## WHAT NEEDS TO BE DONE:
Print the listing once more, exactly as it stands.

((

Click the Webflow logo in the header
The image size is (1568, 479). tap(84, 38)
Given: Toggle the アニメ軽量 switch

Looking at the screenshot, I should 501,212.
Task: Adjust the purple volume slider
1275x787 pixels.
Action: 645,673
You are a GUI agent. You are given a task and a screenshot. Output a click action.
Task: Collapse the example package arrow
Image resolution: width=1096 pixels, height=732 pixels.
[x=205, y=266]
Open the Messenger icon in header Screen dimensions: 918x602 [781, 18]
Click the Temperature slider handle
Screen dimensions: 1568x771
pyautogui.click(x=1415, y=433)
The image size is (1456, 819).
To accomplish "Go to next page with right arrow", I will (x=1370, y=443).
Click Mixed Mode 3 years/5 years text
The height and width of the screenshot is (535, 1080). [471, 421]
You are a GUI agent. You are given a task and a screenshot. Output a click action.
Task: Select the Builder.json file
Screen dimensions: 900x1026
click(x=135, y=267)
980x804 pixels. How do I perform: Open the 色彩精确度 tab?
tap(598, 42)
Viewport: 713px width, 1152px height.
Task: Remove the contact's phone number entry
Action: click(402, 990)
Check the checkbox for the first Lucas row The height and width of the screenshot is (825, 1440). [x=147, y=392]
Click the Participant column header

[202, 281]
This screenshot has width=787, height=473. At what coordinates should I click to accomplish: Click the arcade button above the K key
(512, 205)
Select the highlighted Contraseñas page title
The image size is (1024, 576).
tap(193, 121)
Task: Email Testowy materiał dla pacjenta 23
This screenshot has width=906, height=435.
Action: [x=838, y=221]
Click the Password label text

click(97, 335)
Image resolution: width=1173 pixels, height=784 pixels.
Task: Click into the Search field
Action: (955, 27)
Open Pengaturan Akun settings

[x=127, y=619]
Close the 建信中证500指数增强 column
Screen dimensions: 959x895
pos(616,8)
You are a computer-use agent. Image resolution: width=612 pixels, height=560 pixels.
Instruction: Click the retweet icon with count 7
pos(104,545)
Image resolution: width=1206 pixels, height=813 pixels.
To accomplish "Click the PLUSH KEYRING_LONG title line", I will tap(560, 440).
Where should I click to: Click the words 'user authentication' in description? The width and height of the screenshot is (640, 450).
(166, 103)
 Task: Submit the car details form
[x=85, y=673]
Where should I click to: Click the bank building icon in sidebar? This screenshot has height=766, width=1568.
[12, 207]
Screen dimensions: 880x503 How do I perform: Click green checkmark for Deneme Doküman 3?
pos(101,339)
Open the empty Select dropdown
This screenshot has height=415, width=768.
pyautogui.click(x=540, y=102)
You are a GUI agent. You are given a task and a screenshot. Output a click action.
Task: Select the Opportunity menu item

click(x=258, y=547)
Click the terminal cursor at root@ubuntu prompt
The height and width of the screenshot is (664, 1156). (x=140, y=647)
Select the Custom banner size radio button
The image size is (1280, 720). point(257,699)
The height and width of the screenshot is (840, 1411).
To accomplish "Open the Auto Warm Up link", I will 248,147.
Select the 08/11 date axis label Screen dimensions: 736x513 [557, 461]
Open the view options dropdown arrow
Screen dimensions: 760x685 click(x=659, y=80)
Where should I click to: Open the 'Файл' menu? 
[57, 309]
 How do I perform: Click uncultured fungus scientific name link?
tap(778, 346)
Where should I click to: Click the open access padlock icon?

))

## PROBLEM SOLUTION:
Click the Webflow logo in the header
The image size is (1568, 479). tap(84, 38)
Given: Toggle the アニメ軽量 switch

Looking at the screenshot, I should 501,212.
Task: Adjust the purple volume slider
1275x787 pixels.
Action: 645,673
You are a GUI agent. You are given a task and a screenshot. Output a click action.
Task: Collapse the example package arrow
Image resolution: width=1096 pixels, height=732 pixels.
[x=205, y=266]
Open the Messenger icon in header Screen dimensions: 918x602 [781, 18]
Click the Temperature slider handle
Screen dimensions: 1568x771
pyautogui.click(x=1415, y=433)
The image size is (1456, 819).
To accomplish "Go to next page with right arrow", I will (x=1370, y=443).
Click Mixed Mode 3 years/5 years text
The height and width of the screenshot is (535, 1080). [471, 421]
You are a GUI agent. You are given a task and a screenshot. Output a click action.
Task: Select the Builder.json file
Screen dimensions: 900x1026
click(x=135, y=267)
980x804 pixels. How do I perform: Open the 色彩精确度 tab?
tap(598, 42)
Viewport: 713px width, 1152px height.
Task: Remove the contact's phone number entry
Action: click(402, 990)
Check the checkbox for the first Lucas row The height and width of the screenshot is (825, 1440). [x=147, y=392]
Click the Participant column header

[202, 281]
This screenshot has width=787, height=473. At what coordinates should I click to accomplish: Click the arcade button above the K key
(512, 205)
Select the highlighted Contraseñas page title
The image size is (1024, 576).
tap(193, 121)
Task: Email Testowy materiał dla pacjenta 23
This screenshot has width=906, height=435.
Action: [x=838, y=221]
Click the Password label text

click(97, 335)
Image resolution: width=1173 pixels, height=784 pixels.
Task: Click into the Search field
Action: (955, 27)
Open Pengaturan Akun settings

[x=127, y=619]
Close the 建信中证500指数增强 column
Screen dimensions: 959x895
pos(616,8)
You are a computer-use agent. Image resolution: width=612 pixels, height=560 pixels.
Instruction: Click the retweet icon with count 7
pos(104,545)
Image resolution: width=1206 pixels, height=813 pixels.
To accomplish "Click the PLUSH KEYRING_LONG title line", I will tap(560, 440).
Where should I click to: Click the words 'user authentication' in description? The width and height of the screenshot is (640, 450).
(166, 103)
 Task: Submit the car details form
[x=85, y=673]
Where should I click to: Click the bank building icon in sidebar? This screenshot has height=766, width=1568.
[12, 207]
Screen dimensions: 880x503 How do I perform: Click green checkmark for Deneme Doküman 3?
pos(101,339)
Open the empty Select dropdown
This screenshot has height=415, width=768.
pyautogui.click(x=540, y=102)
You are a GUI agent. You are given a task and a screenshot. Output a click action.
Task: Select the Opportunity menu item

click(x=258, y=547)
Click the terminal cursor at root@ubuntu prompt
The height and width of the screenshot is (664, 1156). (x=140, y=647)
Select the Custom banner size radio button
The image size is (1280, 720). point(257,699)
The height and width of the screenshot is (840, 1411).
To accomplish "Open the Auto Warm Up link", I will 248,147.
Select the 08/11 date axis label Screen dimensions: 736x513 [557, 461]
Open the view options dropdown arrow
Screen dimensions: 760x685 click(x=659, y=80)
Where should I click to: Open the 'Файл' menu? 
[57, 309]
 How do I perform: Click uncultured fungus scientific name link?
tap(778, 346)
Where should I click to: Click the open access padlock icon?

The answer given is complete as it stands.